Personal information
- Full name: Richard Geoffrey Humphrey
- Born: 17 September 1936 (age 89) Hampstead, London, England
- Batting: Right-handed
- Role: Wicket-keeper

Domestic team information
- 1980–1985: Buckinghamshire
- 1964 & 1970: Surrey

Career statistics
| Competition | First-class | List A |
| Matches | 2 | 2 |
| Runs scored | 63 | 42 |
| Batting average | 63.00 | 42.00 |
| 100s/50s | –/1 | –/– |
| Top score | 58 | 39* |
| Balls bowled | – | – |
| Wickets | – | – |
| Bowling average | – | – |
| 5 wickets in innings | – | – |
| 10 wickets in match | – | – |
| Best bowling | – | – |
| Catches/stumpings | 1/– | 3/– |
- Source: Cricinfo, 5 May 2011

= Richard Humphrey (cricketer, born 1936) =

English cricketer

Richard Geoffrey Humphrey (born 17 December 1936) is a former English cricketer. Humphrey was right-handed batsman who fielded as a wicket-keeper. He was born in Hampstead, London.

Humphrey made his first-class debut for Surrey against Cambridge University in 1964. In this match he scored his only first-class half century, making 58 runs in the Surrey first-innings before being dismissed by Angus McLachlan. He next appeared for Surrey in 1970, playing his second and final first-class match for the county against Oxford University. In these two first-class matches he scored 63 runs at a batting average of 63.00. His average was so high due to one of his two batting innings being not out.

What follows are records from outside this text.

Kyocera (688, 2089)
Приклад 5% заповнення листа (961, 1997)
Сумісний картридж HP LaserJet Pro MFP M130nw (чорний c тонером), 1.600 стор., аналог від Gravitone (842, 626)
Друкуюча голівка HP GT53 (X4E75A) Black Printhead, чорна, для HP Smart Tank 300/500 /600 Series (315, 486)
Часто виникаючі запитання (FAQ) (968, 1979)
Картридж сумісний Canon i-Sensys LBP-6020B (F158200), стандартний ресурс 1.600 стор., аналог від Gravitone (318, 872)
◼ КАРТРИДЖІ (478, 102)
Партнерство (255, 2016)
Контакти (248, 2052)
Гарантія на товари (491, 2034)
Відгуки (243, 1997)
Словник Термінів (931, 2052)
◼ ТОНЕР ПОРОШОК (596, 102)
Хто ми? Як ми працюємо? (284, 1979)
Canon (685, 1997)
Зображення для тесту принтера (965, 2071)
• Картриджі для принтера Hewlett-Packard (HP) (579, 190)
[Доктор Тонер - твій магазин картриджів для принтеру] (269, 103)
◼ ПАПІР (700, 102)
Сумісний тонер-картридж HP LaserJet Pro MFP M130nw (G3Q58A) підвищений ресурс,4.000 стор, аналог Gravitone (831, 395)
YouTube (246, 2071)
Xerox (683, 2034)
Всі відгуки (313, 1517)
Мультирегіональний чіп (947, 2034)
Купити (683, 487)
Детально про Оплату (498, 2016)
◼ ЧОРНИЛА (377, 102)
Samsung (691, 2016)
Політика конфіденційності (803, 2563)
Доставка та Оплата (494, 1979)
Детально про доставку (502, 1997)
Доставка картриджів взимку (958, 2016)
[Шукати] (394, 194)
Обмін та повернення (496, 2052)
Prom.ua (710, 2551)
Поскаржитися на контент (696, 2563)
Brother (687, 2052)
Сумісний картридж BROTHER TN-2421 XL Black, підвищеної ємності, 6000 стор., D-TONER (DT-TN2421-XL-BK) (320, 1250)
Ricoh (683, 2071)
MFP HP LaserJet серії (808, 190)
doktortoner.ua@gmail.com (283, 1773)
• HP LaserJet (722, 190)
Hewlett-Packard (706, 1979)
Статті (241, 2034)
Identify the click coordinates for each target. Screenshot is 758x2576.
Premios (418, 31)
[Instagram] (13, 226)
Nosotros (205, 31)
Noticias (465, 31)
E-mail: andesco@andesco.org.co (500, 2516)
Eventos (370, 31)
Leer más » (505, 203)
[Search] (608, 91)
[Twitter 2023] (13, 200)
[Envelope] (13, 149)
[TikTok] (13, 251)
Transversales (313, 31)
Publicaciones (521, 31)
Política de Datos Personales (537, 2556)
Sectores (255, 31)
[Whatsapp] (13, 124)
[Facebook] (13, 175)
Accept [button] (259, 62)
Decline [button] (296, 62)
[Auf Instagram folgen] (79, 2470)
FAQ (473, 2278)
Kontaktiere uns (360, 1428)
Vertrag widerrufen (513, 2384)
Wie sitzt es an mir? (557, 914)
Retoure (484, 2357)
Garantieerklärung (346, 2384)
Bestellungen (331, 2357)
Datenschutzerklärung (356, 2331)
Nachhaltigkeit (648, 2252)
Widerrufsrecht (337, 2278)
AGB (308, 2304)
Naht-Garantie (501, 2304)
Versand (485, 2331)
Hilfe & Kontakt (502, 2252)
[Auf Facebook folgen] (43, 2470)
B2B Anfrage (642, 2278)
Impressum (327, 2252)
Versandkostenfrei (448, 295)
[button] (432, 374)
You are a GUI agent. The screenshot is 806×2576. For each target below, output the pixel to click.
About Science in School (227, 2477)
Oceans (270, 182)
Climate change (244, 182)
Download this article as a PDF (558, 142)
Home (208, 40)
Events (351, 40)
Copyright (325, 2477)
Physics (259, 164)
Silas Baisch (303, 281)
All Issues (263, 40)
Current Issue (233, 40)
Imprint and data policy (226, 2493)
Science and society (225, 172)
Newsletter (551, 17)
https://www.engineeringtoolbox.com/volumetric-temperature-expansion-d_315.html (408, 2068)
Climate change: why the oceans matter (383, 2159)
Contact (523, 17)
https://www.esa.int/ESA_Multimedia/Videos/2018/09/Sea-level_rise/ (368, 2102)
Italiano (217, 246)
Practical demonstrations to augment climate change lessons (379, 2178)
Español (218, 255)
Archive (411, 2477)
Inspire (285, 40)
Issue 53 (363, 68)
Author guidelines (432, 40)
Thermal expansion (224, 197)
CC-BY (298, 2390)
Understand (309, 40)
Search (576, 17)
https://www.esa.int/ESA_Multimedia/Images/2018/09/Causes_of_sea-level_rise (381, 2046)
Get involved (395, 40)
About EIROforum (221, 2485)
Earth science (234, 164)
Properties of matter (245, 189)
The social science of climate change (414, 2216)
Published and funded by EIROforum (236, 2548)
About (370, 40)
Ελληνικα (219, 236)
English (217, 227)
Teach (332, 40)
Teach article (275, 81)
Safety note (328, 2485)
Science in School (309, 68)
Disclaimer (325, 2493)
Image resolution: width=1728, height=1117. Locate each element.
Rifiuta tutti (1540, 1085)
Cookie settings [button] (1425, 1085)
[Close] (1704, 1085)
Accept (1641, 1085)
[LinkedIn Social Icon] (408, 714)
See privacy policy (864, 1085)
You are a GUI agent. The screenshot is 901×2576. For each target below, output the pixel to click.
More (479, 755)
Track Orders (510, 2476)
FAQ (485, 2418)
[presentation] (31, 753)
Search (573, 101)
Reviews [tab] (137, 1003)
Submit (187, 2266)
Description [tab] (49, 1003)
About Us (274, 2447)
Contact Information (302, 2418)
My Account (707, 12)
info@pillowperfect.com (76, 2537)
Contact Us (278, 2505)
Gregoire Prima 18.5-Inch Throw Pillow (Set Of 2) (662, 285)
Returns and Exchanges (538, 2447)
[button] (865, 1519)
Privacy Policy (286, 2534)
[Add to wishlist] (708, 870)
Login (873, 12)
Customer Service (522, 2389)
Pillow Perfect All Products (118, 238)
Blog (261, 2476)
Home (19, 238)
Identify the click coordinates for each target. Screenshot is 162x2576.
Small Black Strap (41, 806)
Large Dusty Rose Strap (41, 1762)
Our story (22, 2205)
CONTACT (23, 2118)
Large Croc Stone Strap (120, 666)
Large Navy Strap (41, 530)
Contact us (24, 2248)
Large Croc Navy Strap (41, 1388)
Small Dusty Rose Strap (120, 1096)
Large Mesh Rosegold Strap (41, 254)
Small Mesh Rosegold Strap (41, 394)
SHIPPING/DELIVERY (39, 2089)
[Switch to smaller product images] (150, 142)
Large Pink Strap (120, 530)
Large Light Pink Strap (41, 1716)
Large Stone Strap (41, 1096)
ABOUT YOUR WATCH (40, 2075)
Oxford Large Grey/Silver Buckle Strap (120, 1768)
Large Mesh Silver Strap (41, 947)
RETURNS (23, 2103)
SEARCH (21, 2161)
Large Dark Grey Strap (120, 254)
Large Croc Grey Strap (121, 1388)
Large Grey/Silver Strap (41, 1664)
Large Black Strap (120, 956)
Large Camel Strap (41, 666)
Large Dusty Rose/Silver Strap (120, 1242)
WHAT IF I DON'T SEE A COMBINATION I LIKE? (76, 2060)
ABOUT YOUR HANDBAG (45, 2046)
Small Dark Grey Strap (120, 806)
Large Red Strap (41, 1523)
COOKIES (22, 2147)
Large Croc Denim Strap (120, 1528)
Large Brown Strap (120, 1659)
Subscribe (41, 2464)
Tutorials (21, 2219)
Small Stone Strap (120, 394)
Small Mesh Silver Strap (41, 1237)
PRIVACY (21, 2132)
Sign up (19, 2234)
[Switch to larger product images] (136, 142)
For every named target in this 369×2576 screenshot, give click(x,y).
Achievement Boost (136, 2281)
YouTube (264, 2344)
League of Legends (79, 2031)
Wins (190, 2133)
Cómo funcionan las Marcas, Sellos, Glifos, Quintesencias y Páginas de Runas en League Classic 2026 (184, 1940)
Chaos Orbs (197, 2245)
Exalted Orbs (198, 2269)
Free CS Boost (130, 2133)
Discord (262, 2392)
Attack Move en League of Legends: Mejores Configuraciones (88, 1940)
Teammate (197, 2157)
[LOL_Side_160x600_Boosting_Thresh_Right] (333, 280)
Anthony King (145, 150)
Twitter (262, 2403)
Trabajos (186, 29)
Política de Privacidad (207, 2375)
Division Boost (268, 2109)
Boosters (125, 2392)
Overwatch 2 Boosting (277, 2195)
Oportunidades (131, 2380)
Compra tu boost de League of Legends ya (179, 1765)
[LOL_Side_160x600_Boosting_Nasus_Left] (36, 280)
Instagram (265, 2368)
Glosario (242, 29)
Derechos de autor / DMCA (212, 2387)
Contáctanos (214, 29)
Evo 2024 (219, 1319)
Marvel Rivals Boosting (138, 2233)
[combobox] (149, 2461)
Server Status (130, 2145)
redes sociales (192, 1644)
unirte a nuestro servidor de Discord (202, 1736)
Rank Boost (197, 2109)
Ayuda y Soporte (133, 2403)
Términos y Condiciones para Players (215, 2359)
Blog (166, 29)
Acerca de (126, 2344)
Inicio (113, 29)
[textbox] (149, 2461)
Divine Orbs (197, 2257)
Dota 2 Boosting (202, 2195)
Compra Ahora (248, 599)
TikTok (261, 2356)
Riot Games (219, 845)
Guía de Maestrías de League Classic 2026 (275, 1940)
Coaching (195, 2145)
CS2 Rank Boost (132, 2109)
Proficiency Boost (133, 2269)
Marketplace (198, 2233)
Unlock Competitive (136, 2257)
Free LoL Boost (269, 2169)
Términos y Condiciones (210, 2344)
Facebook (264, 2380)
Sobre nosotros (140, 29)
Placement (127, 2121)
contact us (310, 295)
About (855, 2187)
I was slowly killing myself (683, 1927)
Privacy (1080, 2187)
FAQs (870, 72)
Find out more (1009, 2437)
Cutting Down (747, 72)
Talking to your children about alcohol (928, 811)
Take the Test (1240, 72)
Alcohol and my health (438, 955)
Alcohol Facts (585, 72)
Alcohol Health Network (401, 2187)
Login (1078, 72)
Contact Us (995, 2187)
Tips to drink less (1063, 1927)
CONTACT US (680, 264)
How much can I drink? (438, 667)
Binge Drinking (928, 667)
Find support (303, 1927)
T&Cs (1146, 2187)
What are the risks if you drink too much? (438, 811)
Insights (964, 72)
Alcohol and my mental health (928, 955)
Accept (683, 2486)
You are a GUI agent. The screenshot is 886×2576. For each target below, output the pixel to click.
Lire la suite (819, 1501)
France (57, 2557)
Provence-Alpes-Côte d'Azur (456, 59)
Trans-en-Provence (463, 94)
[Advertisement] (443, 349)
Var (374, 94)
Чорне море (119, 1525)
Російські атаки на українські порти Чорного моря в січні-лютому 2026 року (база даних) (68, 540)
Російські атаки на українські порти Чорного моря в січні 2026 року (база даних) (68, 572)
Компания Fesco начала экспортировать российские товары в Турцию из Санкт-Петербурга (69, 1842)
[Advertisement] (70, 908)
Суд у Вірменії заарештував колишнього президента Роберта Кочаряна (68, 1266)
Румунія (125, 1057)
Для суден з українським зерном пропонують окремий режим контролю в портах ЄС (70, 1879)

He later made his debut for Buckinghamshire in the 1980 Minor Counties Championship against Hertfordshire. He played Minor counties cricket for Buckinghamshire from 1980 to 1985, which included 36 Minor Counties Championship matches and 6 MCCA Knockout Trophy matches. He made his List A debut for Buckinghamshire in the 1984 NatWest Trophy against Lancashire, before making a second and final appearance the following season against Somerset in the 1985 NatWest Trophy.